Il était question de voter pour la possibilité de débattre sur une révision de la politique des drapeaux mais la conseillère Vicky Budge, à l’origine de l’avis de motion déposé au précédent conseil municipal, a demandé de transformer le vote d’une motion en une discussion. 

« J’ai décidé de la retirer car je pense que c’est important d’avoir une discussion à ce propos avant de demander un vote », s’est-elle justifiée, avec approbation du conseil. Ce fut donc une discussion longue et animée qui a eu lieu en fin de séance et qui a fait intervenir l’ensemble des conseillers municipaux mais qui s’est résolue sans entente de résolution.

« Nous devrions être fiers que Greenstone soit une municipalité bilingue, surtout qu’il n’y a pas beaucoup de municipalités ou de villes bilingues »
— Vicky Budge

Après la discussion, James McPherson, maire de la ville, a invité la conseillère à énoncer ce qu’elle souhaiterait comme direction pour la suite des choses mais voyant l’inconfort de Mme Budge, celui-ci lui a proposé de reporter la discussion au prochain conseil. 

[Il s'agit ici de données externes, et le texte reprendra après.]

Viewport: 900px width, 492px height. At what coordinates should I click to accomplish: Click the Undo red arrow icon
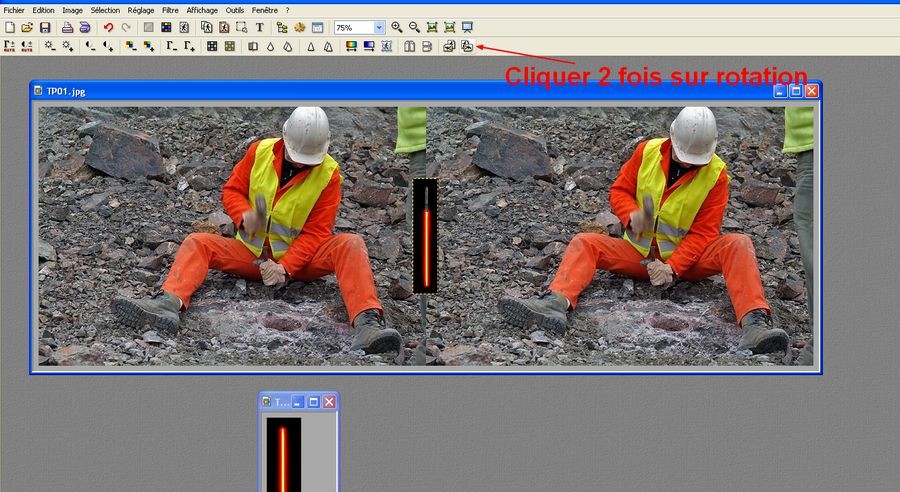tap(108, 27)
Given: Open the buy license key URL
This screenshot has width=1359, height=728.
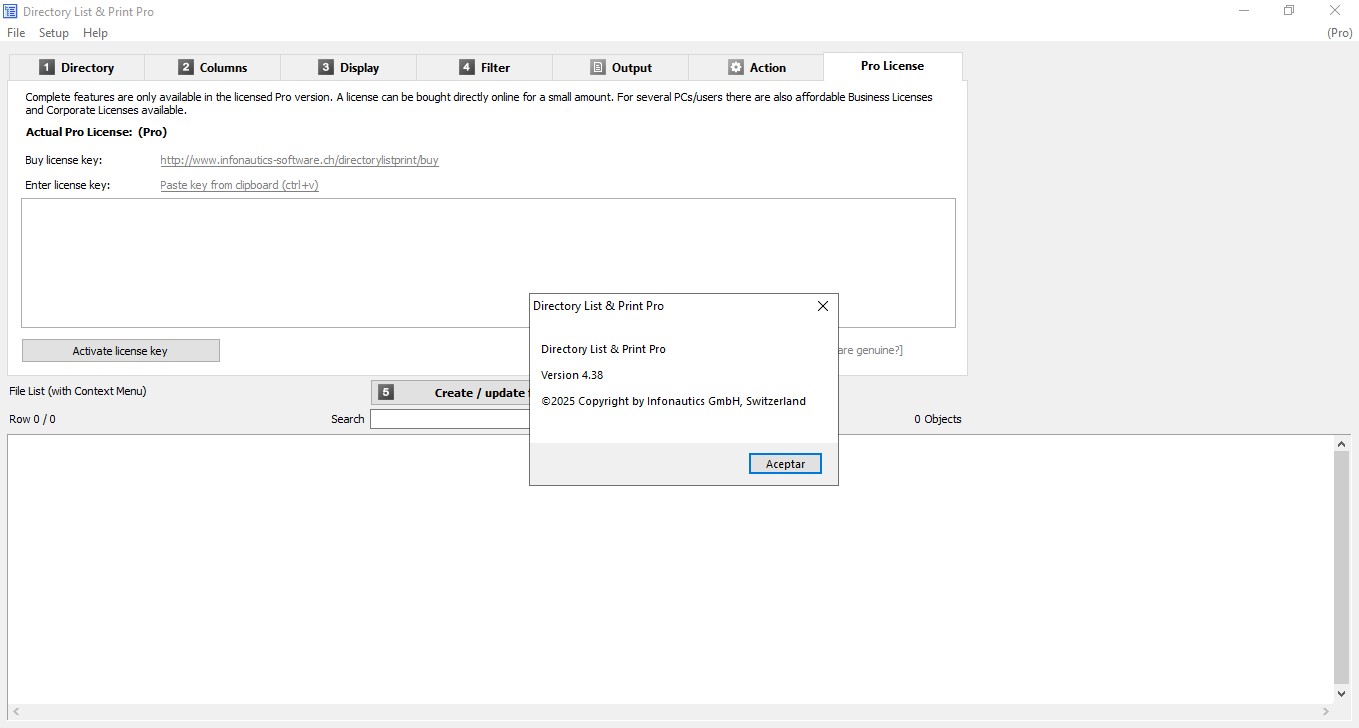Looking at the screenshot, I should point(299,160).
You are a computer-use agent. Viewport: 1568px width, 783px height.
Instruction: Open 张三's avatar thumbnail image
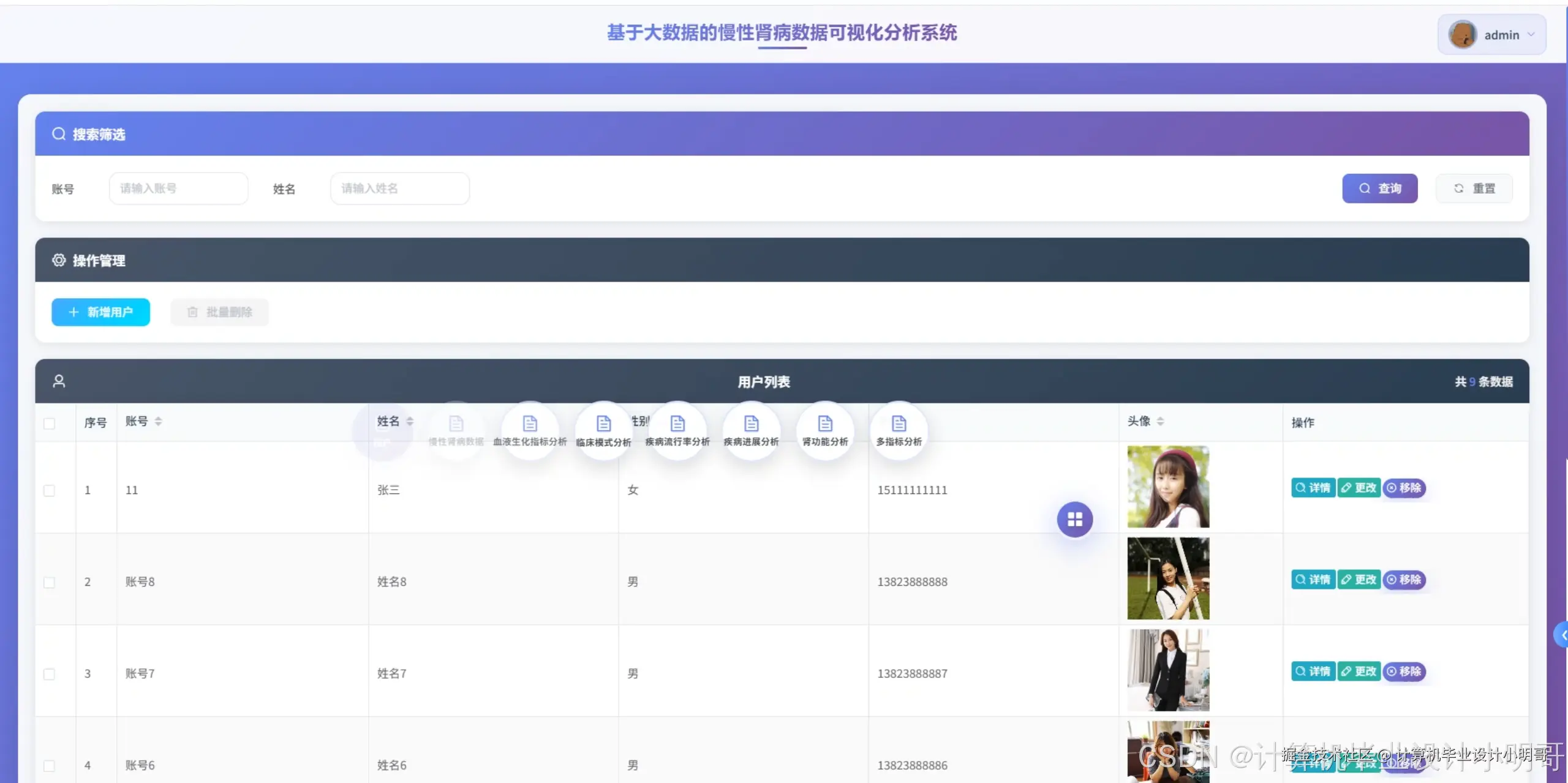[1168, 487]
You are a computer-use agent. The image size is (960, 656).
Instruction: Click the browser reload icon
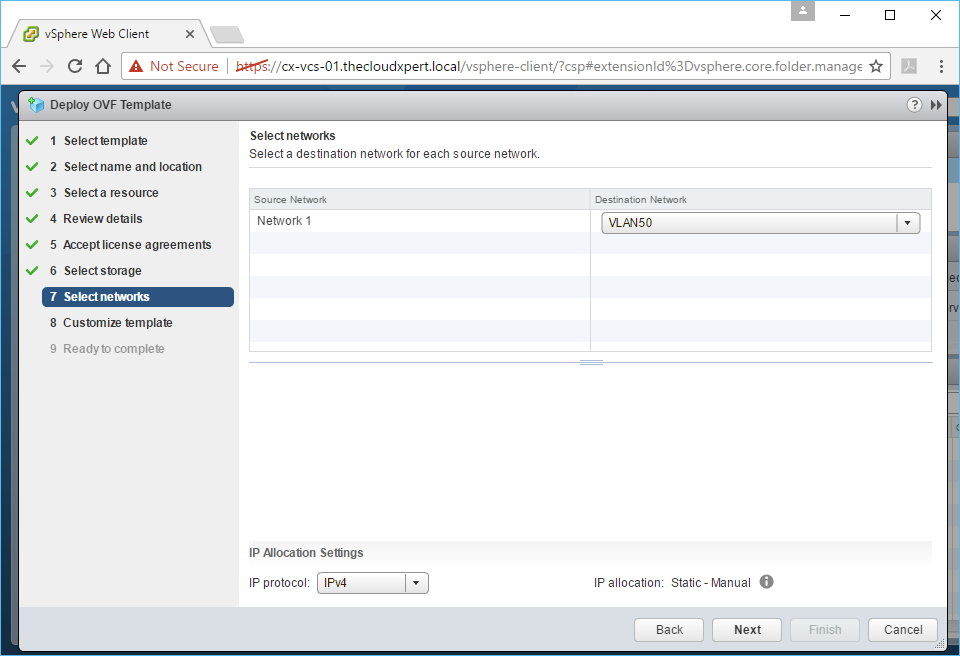click(x=75, y=67)
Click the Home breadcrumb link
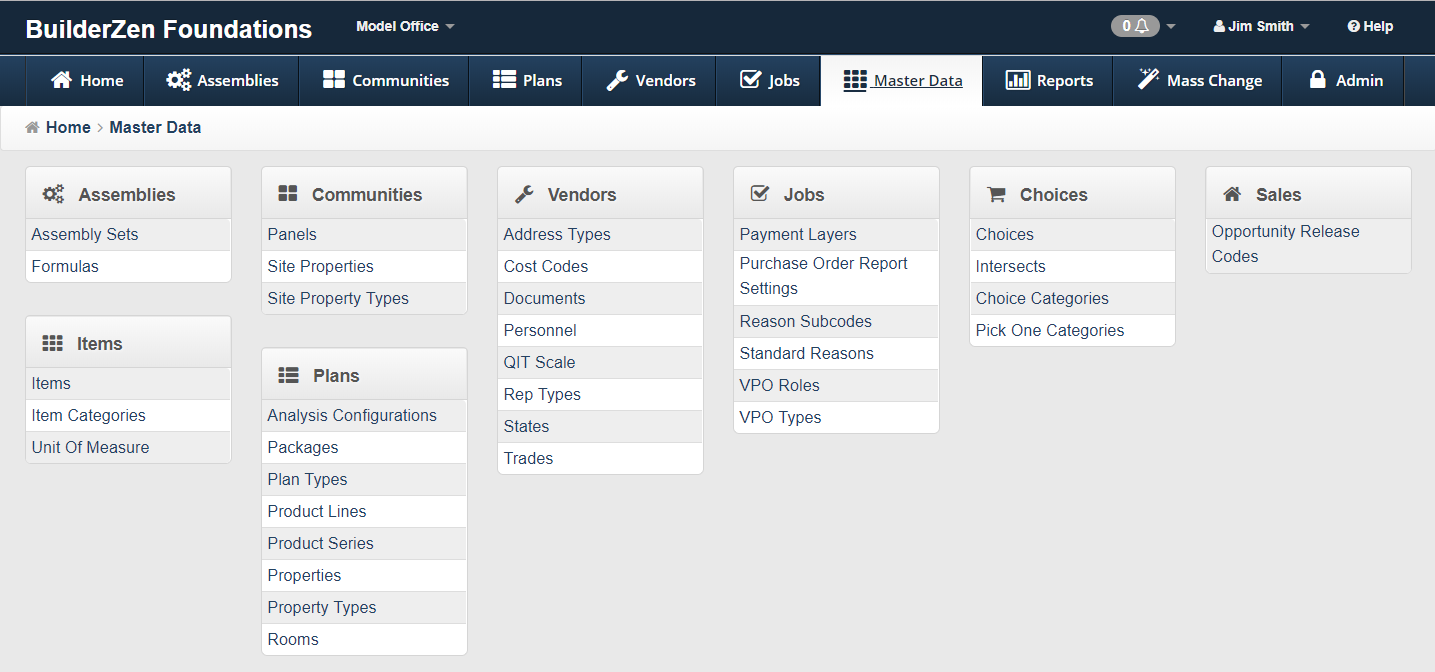This screenshot has width=1435, height=672. pos(67,127)
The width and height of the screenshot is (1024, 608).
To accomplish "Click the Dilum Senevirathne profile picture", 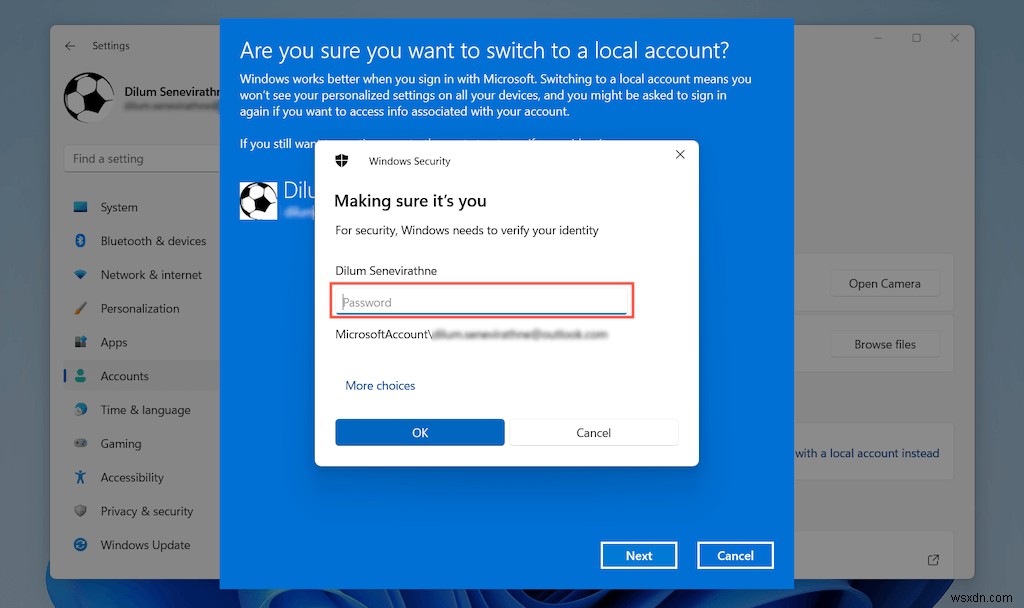I will click(89, 97).
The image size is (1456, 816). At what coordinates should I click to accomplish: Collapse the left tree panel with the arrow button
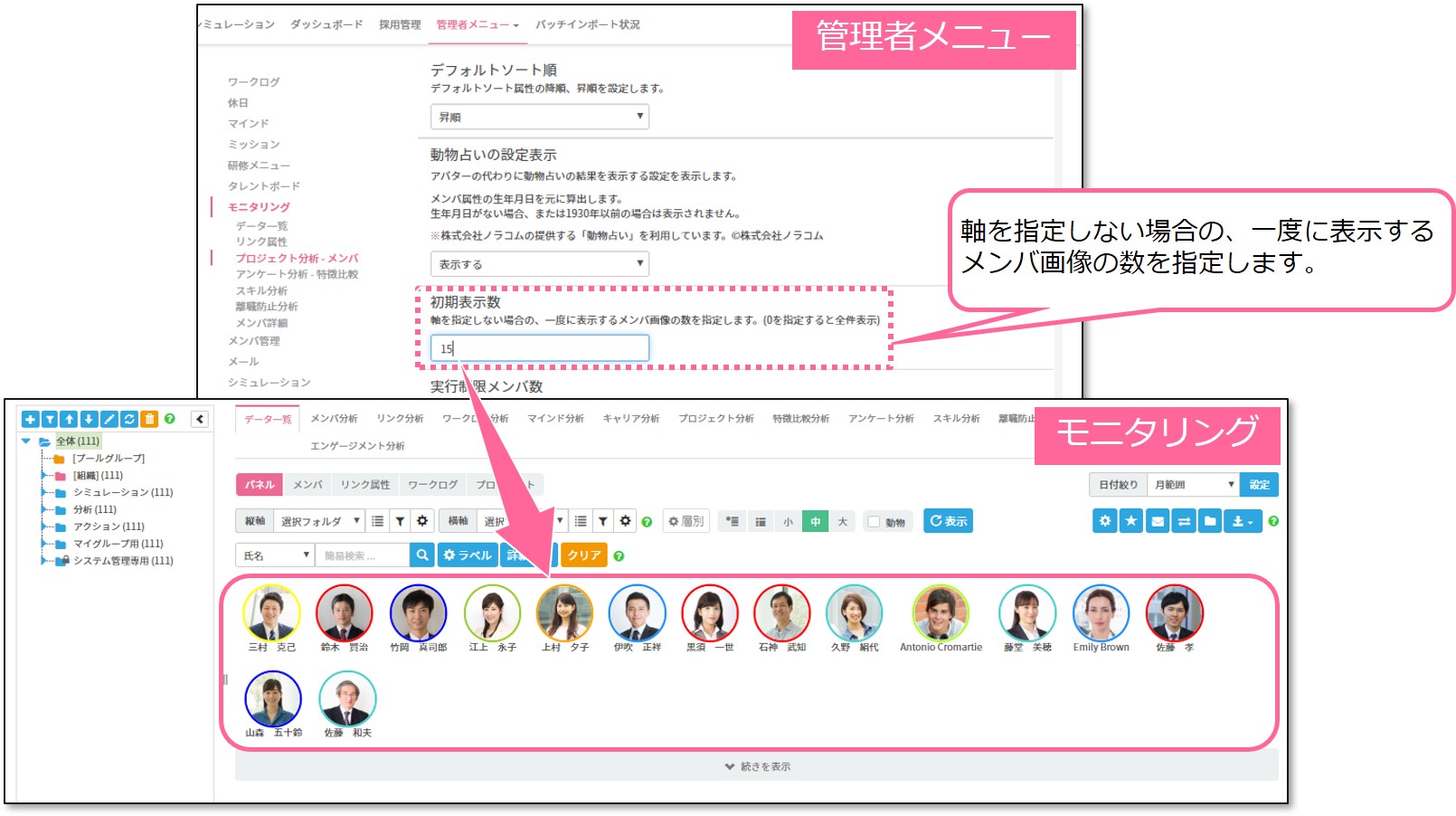tap(200, 419)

Ce à quoi la conseillère du quartier rural Est fut d’abord réticente mais finit par accepter. Celle-ci pourra décider d’une formulation pour la motion d’ici le conseil du 8 avril, qui sera ensuite soumise à un vote à une séance ultérieure.

La discussion a duré près de 35 minutes et a eu lieu en toute fin de séance. Capture internet

Une débat houleux 

Première à intervenir pour ouvrir le débat, la conseillère Budge en a profité pour expliquer ce qui, selon elle, fut une décision inappropriée du conseil lequel avait, pourtant, sollicité la nouvelle politique à l’unanimité, à l’exception du conseiller francophone Alan Ouellet qui était absent pour motifs personnels lors du vote. 

« Je ne suis pas de l’avis qu’enlever quelque-chose qui soit aussi important pour une communauté et qui existe déjà soit équitable au bout du compte », a-t-elle fait savoir avant d’ajouter que « nous devrions être fiers que Greenstone soit une municipalité bilingue, surtout qu’il n’y a pas beaucoup de municipalités ou de villes bilingues ».

« En élevant une communauté singulière au-dessus des autres, nous rendons un mauvais service aux autres, de mon point de vue », a rétorqué de son côté le conseiller Matthew Donovan.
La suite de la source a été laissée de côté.